NO CONTEXTO DA PANDEMIA 


Em meio à pandemia de COVID-19, obesos e diabéticos são considerados grupos de risco para a doença, podendo desenvolver a infecção em sua forma mais grave. Nesse cenário, o cirurgião e autor dos dados apresentados a ANS destaca que a cirurgia metabólica poderia salvar vidas. “A principal causa na mortalidade nas pessoas que são contaminadas pelo novo coronavírus, com mais de 60 anos de idade, é obesidade e diabetes.” 

“Além disso, jovens que estão morrendo todos os dias no Brasil e no mundo, na maioria, são obesos e diabéticos. Na lista de comorbidades das UTIs, as mais prevalentes são obesidade e diabetes. Essas doenças chegam ao ponto de se equiparar a um indivíduo com 75 anos.

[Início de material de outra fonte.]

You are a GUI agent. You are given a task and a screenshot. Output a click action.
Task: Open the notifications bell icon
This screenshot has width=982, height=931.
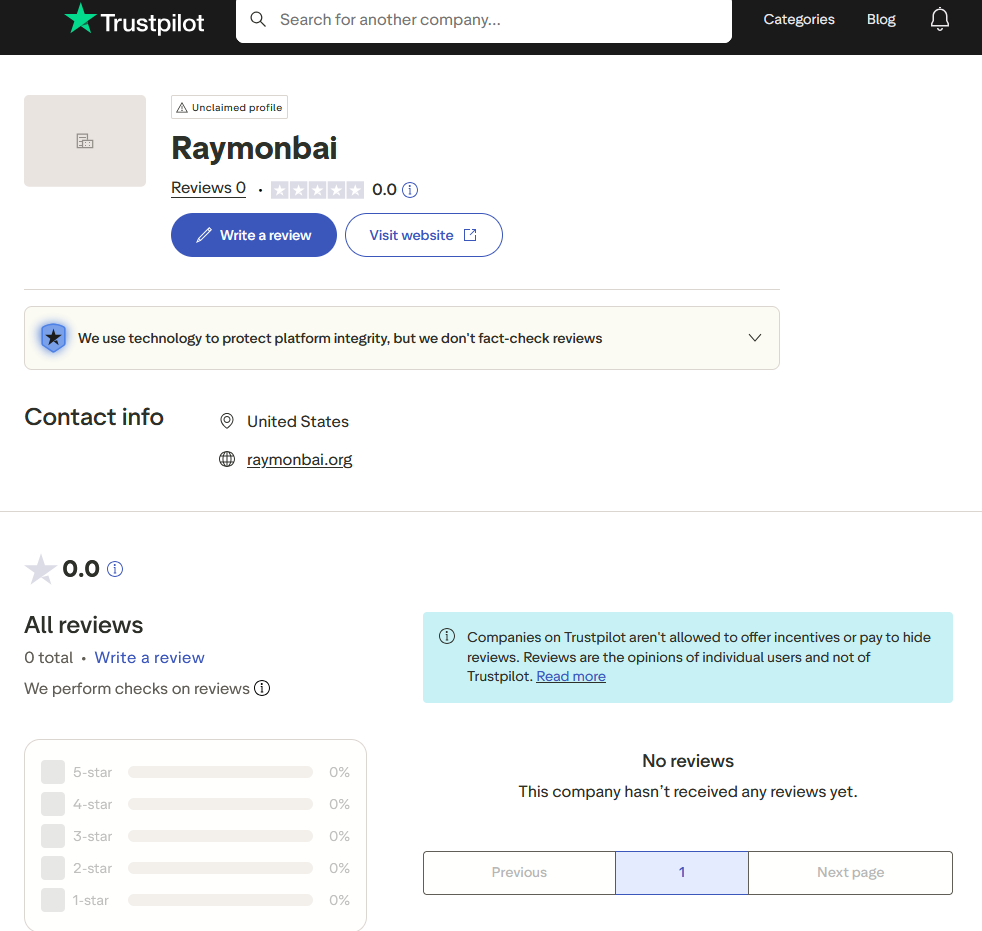coord(939,19)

Só que não podemos voltar atrás no tempo e fazer um indivíduo ter 50 ou 40 anos novamente, mas podemos ter uma tecnologia que faça com que esse indivíduo controle a sua obesidade e diabetes, e a tecnologia mais eficiente para isso é a cirurgia bariátrica e metabólica”, diz. 
 

PREVALÊNCIA

 
De acordo com dados da Federação Internaciomal de Diabetes, cerca 16,5 milhões de brasileiros são diabéticos. Além, segundo a Organização Mundial da Saúde (OMS), o diabetes é responsável por aproximadamente 5% de todas as mortes no mundo.